**LIST OF TASKS**.
a) Using the social entrepreneurship text below, list everything its users can do through the bKash app.
b) In the social entrepreneurship text below, condense the paragraph beginning "Piramal Water is working" into a bulleted list of its main facts.
c) According to the social entrepreneurship text below, in what year was Building Resources Across Communities (BRAC) founded?

Examples of Social Entrepreneurship[edit]

India[edit]

Gloria de Souza, the first Ashoka Fellow ever, introduced experiential and problem-solving education in the classroom. Her work now impacts 10 million children and the Indian government has adopted it into their schools.[40]

Society for Research and Initiatives for Sustainable Technologies and Institutions (SRISTI) is an organization that focuses on spurring innovation at the community level. Their main program is the Honey Bee Network, which it has run for 26 years. Through this program, they focus on mobilizing: educational innovations by school and college teachers, students and other stakeholders, institutional innovations at community level for managing resources, access of knowledge for poor people can develop and become self-reliant, and cultural creativity.[41]

Piramal Water is working to address the issue of clean drinking water in India, as currently 25 million people lack access to clean water. This leads to 1600 deaths daily and $5.4 million in losses.[42] They address water quality issues at the level of an individual to a school to even a slum. A modern social enterprise, Piramal serves 5,000,000 people daily through 800 purification units and 400 water ATMs, all while generating 4 million dollars for the economy annually.[42]

Pakistan[edit]

The Hashoo Foundation is a leading social impact agency working to support Afghan refugees through skills training and income generation. The organization seeks to build the vocational skills that refugees need to be successful in their new lives. Their work also focuses on supporting women economically in order to improve their opportunities in a male dominated labor market.[43]

A more profit-focused social business, Ghonsla seeks to provide insulation made of recycled materials that is economical and sustainable to underserved markets. This helps communities who are affected by cold winters, which is nearly 1 million households.[44] Families often have to burn wood in order to keep the home heated during the winter, which is a costly expense and a health risk.[44] Ghonsla's finishes reduce energy bills and allow rooms to heat 50% faster.[44]

Bangladesh[edit]

In addition to the Grameen Bank, Building Resources Across Communities (BRAC) is a leading organization in Bangladesh that was founded in 1972 that works to create village groups that can solve local problems and focus on village development.[5] Instead of just providing relief like international development agencies, BRAC focuses on building capabilities. The organization focuses on learning from the individuals they work with in order to benefit the organization as a whole.[5] They currently lead a series of business that address various aspects of livelihood. These businesses include BRAC Sanitary Napkin and Delivery Skit, which aids women in accessing menstrual products and medical kits for safe births, BRAC Salt, which ensures a supply of iodized salt to address iodine deficiencies, BRAC Nursery, which sells seedlings and potted plants to increase tree plantation, and Aarong, which harness 65,000 artisans in rural Bangladesh to create products for retail sale.[45]

JITA Bangladesh is another leading social business that trains bottom of the pyramid rural women as distributors or products and services in untapped markets. Women earn commissions by selling products door-to-door. They are also starting to create Bottola Centers, or women-managed businesses where they create products for their communities.[46] They've currently trained nearly 3000 women and engaged 11 million consumers in 250 hubs.[46]

bKash, founded by Kamal Quadir, provides a mobile platform for financial transactions, and currently has 30 million registered users. It is the largest mobile money company in the world.[47] Through an app, users are able to make business transactions, send money to family, and receive aid.[47] Individuals can also use their phones to do cash transfer at different retail outlets, eliminating a need for cost-heavy banking infrastructure. Kamal was recognized with the 2015 MENA Social Entrepreneur of the Year Award from the Schwab Foundation and the 2018 Best Financial Innovation Award from the Bangladesh Innovation Awards for his work.[47][48]

(Stored data entries)
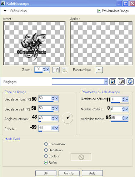This screenshot has width=135, height=177.
Task: Click the Annuler button
Action: pos(69,173)
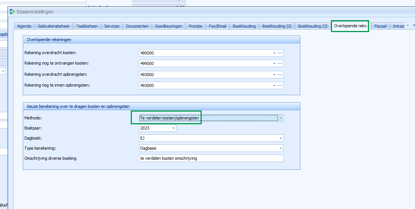Expand the Methode dropdown
This screenshot has height=209, width=415.
pos(281,118)
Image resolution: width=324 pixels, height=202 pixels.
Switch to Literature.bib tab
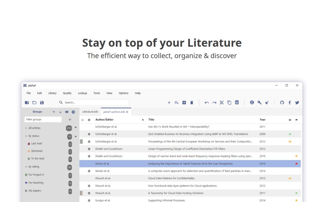point(90,112)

**RESPONSES**.
a)
- Make business transactions
- Send money to family
- Receive aid

b)
- Piramal Water works on access to clean drinking water in India.
- 25 million people in India lack access to clean water, which leads to 1600 deaths daily and $5.4 million in losses.
- It addresses water quality for individuals, schools, and slums.
- It serves 5,000,000 people daily through 800 purification units and 400 water ATMs.
- It generates 4 million dollars for the economy annually.

c) 1972